The title of the book came from a game I played with one of our granddaughters when she was about eighteen months old. I would hold onto her wrists while she went limp on the hardwood kitchen floor. Then I would swish her around the kitchen. She’d laugh and laugh. Soon I would get tired and say, “Gianna, one more time.” Well, she thought I was saying, “More more time,” and so that’s what she called the game. I liked this so much that I decided to use it as the title for my next book even though I didn’t yet have an idea for a story.
Do you have specific techniques you use to develop the plot and stay on track? When I start writing a novel, I have usually done two things. First, I write profiles of the main characters so I have an idea who they are. Second, I think of challenging situations in which to put them so I can see how they will interact, how they will behave and think and feel. After that, I just plunge into the process. I don’t know how any of my stories will end until I am almost finished. Sometimes, despite my planning, new characters emerge, demanding to be a part of the narrative. I try to write regularly, but I don’t write every day. I must say, though, that even when I’m not sitting at my computer, I still feel like I’m writing. The ideas are simmering or percolating of just lying dormant, waiting for me to get going.
What authors inspire or influence your work? Because my background is so varied (I am a retired family psychologist and minister) the writers who have influenced me most aren’t just fiction writers. Among them are: Paul Tillich (philosophical theologian); Martin Buber (philosopher); Ernest Becker; Norman O. Brown; Annie Dillard (nature and fiction); The Cloud of Unknowing by Anonymous; Ellie Wiesel (Holocaust related fiction); Nikos Kazantzakis (fiction); Rainer Maria Rilke (poet); the journals of May Sarton; the journals of Thomas Merton; the novels of Philip Roth; One Flew Over the Cuckoo’s Nest, Ken Kesey. I better stop!

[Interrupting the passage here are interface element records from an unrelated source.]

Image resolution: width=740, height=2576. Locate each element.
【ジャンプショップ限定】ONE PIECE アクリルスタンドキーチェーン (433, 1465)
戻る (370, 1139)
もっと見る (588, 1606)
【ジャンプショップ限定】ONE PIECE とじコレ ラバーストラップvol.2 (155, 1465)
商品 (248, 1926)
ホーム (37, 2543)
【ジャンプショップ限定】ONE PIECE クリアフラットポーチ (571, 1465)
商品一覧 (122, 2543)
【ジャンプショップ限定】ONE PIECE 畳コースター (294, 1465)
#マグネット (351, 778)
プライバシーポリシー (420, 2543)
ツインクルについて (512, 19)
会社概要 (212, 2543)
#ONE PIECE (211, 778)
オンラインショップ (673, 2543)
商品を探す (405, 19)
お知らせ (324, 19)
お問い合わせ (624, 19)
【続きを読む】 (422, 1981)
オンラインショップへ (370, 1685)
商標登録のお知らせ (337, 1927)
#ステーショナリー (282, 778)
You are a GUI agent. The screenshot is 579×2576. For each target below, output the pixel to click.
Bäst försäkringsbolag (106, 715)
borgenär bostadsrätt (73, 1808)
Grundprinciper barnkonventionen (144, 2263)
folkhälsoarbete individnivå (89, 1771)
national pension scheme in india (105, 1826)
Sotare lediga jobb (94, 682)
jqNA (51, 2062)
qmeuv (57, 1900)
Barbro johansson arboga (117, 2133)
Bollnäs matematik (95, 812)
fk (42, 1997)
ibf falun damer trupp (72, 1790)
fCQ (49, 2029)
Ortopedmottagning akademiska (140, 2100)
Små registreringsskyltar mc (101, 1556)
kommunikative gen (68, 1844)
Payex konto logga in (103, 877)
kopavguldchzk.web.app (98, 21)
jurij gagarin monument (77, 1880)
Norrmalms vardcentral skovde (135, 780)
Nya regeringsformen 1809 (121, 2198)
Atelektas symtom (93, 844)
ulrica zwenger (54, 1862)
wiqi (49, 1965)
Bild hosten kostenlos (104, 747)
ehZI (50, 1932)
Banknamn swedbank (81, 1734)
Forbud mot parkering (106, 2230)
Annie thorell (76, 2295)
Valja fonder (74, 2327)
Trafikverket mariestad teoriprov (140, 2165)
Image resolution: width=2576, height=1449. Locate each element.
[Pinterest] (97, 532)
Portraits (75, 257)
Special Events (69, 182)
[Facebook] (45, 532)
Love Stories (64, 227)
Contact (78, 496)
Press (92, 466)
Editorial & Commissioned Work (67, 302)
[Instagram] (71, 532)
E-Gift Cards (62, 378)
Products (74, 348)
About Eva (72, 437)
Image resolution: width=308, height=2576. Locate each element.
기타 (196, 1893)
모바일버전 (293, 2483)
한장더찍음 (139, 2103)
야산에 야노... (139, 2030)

Favorite snack when writing. I am an ice cream addict. Panda Paws. Toffee Coffee. Mmmm.
Once a character is fully developed do you set them free or do they still dance around your mind? This is a great question. I don’t thing I ever “fully develop” the characters. I think it’s much more mutual than that. In the beginning, of course, I am in charge of what characters do, wear, think, look like, etc. But soon they start exercising their own influence over what happens in their lives. Many times I have to amend the story because a character has gone off in a direction I hadn’t anticipated, or I have tried to get them to do something they would never do. All this sounds quite odd, unless you do any fiction writing, then you understand the power of characters to influence stories.
What project(s) are you working on now?
I always start a new novel when I am going through the publication process for a current novel, so a year ago I started writing “Parrot Talk” about two brothers who were estranged from their mother for over forty years. When they are notified of her death they also discover that she had a pet parrot who, it turns out, has a lot to say. I have a long way to go with this one!
Where can readers find you and your book(s) online? My books are most easily available through Amazon. “More More Time” is at AMAZON AUTHOR PAGE
I write a blog for Psychology Today magazine at
You can also visit me at www.davidbseaburn.com
David B. Seaburn served a rural country parish, worked in community mental health, was an assistant professor of psychiatry and family medicine at the University of Rochester Medical Center for twenty years, and also directed a free public school-based family counseling center before his retirement in 2010. He has written five novels: More More Time (2015), Chimney Bluffs (2012), Charlie No Face (2011—Finalist in General Fiction, National Indie Excellence Awards), Pumpkin Hill (2007), and Darkness is as Light (2005). He and his wife live near Rochester, NY. They have two adult daughters and two wonderful granddaughters.